• _TASK OBJECTIVE_
Repeat exactly the lines of the listing from the line containing "Screen dimensions: 1920x1080" through its last line, and nothing beyond them.

• _INFORMATION_
---------------
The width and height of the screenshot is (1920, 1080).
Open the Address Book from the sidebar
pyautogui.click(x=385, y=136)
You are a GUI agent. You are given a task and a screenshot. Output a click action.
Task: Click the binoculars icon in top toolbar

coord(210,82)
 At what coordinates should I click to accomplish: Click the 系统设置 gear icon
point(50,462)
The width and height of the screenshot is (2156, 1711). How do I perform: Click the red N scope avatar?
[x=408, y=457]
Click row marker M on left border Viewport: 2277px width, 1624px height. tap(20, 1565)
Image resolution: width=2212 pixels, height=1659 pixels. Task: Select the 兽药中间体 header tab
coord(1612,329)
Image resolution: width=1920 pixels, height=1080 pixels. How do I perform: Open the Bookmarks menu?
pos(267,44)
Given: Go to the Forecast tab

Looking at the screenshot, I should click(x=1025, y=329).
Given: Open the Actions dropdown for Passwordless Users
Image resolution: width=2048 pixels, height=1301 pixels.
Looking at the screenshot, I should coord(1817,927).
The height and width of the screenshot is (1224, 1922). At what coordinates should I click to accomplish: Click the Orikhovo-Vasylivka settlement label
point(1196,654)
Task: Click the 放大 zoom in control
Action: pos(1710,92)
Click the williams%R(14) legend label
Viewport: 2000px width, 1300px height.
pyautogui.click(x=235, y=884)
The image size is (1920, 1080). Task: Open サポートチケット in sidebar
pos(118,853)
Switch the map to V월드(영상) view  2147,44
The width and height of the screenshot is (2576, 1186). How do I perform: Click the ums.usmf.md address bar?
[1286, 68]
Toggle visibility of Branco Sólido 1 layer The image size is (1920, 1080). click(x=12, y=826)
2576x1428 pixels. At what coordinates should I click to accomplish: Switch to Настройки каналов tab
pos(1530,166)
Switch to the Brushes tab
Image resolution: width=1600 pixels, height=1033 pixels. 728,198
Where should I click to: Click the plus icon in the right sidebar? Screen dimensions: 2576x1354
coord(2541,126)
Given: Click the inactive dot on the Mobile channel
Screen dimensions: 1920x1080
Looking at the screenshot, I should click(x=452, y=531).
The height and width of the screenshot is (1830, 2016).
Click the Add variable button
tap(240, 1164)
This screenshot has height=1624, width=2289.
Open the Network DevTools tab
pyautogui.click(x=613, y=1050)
---------------
• _EXERCISE RESPONSE_
Screen dimensions: 1920x1080
Looking at the screenshot, I should click(x=452, y=531).
The height and width of the screenshot is (1830, 2016).
Click the Add variable button
tap(240, 1164)
This screenshot has height=1624, width=2289.
Open the Network DevTools tab
pyautogui.click(x=613, y=1050)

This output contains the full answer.